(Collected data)
=== Begin Enclosure ===
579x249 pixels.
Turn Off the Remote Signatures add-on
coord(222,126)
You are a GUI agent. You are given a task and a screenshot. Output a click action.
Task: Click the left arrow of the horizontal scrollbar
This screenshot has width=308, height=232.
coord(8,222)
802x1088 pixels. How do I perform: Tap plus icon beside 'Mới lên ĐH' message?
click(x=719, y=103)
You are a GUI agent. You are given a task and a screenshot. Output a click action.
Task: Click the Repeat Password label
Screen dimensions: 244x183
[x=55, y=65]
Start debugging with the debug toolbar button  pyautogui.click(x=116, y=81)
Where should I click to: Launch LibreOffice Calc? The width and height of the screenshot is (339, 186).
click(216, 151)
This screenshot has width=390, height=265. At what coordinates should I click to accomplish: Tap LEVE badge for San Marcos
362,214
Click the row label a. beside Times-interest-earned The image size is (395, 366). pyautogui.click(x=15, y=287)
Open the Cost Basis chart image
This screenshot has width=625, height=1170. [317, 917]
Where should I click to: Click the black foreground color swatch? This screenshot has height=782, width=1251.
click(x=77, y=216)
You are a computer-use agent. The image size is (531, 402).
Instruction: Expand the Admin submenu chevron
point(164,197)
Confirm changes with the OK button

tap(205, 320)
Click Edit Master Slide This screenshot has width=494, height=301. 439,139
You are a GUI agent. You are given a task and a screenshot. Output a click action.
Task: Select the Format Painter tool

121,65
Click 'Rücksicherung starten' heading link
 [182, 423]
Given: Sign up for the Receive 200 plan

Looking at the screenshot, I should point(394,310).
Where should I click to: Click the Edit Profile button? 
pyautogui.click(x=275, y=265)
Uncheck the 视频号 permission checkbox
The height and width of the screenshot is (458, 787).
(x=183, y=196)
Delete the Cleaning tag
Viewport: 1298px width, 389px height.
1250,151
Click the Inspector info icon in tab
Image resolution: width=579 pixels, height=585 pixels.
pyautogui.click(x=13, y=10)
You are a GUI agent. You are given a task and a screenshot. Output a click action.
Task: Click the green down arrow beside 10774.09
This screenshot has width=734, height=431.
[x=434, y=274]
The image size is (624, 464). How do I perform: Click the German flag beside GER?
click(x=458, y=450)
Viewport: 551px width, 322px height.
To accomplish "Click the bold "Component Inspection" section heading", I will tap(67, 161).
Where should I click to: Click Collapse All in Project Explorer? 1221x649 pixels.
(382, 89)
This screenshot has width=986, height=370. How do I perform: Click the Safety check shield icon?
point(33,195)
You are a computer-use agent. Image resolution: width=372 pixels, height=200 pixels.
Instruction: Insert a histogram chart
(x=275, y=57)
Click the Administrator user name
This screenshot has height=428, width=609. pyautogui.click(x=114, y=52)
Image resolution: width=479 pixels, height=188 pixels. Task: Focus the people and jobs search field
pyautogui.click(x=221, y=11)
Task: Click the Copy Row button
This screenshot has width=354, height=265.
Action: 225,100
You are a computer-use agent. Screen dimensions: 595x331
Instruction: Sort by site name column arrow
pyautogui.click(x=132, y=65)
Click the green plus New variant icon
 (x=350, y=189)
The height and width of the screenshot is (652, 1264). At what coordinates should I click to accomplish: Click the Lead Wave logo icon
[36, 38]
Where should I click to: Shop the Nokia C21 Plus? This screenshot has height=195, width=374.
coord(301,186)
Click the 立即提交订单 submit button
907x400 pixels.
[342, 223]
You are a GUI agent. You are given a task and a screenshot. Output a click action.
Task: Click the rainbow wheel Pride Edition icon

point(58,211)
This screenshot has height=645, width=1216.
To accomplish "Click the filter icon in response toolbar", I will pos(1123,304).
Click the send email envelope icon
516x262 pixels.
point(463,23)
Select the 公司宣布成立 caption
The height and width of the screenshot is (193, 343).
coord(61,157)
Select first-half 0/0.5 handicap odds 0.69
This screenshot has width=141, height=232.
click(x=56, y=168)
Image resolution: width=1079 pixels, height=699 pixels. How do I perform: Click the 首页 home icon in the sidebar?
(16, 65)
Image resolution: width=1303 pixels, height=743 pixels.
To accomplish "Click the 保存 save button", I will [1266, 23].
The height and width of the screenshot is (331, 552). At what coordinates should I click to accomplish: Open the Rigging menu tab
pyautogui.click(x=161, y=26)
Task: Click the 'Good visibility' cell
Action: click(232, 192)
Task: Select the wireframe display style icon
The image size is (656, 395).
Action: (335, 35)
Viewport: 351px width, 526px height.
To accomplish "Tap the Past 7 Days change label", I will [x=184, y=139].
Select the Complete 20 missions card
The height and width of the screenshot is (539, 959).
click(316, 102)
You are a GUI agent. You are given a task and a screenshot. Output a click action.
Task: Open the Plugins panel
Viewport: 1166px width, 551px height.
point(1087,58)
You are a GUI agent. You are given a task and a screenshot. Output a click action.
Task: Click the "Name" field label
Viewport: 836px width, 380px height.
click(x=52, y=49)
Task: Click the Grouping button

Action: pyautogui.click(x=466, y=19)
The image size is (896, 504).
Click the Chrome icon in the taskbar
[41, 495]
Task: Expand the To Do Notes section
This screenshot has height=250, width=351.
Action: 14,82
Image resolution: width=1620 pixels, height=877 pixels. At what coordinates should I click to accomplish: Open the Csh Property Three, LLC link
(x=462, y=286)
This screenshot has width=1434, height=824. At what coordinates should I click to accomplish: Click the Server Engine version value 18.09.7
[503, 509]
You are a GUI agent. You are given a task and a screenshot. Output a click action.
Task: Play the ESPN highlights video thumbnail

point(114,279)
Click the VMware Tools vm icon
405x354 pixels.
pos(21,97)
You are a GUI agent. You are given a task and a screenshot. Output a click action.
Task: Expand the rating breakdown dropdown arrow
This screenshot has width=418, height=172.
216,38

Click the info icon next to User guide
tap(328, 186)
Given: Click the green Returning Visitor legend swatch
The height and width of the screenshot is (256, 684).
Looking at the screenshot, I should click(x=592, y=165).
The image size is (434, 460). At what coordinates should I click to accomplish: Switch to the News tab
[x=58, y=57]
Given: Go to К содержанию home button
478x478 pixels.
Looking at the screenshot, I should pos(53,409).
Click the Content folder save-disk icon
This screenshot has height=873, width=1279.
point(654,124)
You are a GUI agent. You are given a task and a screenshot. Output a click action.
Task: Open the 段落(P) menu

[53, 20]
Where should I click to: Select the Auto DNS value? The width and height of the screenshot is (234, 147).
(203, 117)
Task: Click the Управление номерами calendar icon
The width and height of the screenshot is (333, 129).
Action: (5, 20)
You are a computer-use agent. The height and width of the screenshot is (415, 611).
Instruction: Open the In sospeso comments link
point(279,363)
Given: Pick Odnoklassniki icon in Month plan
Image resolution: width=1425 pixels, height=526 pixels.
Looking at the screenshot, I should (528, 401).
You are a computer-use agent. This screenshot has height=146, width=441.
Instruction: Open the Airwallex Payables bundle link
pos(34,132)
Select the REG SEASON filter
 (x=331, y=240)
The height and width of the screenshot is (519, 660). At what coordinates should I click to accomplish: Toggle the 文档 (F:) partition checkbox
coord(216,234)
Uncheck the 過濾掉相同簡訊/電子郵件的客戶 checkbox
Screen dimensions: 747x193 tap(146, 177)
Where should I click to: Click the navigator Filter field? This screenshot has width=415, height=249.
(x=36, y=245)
=== End Enclosure ===
### Work order
Lines that hold the word "computer" are the ones to copy from the entries above.

### Finished task
You are a computer-use agent. The image size is (531, 402).
You are a computer-use agent. Image resolution: width=372 pixels, height=200 pixels.
You are a computer-use agent. Screen dimensions: 595x331
You are a computer-use agent. The height and width of the screenshot is (415, 611).
You are a computer-use agent. This screenshot has height=146, width=441.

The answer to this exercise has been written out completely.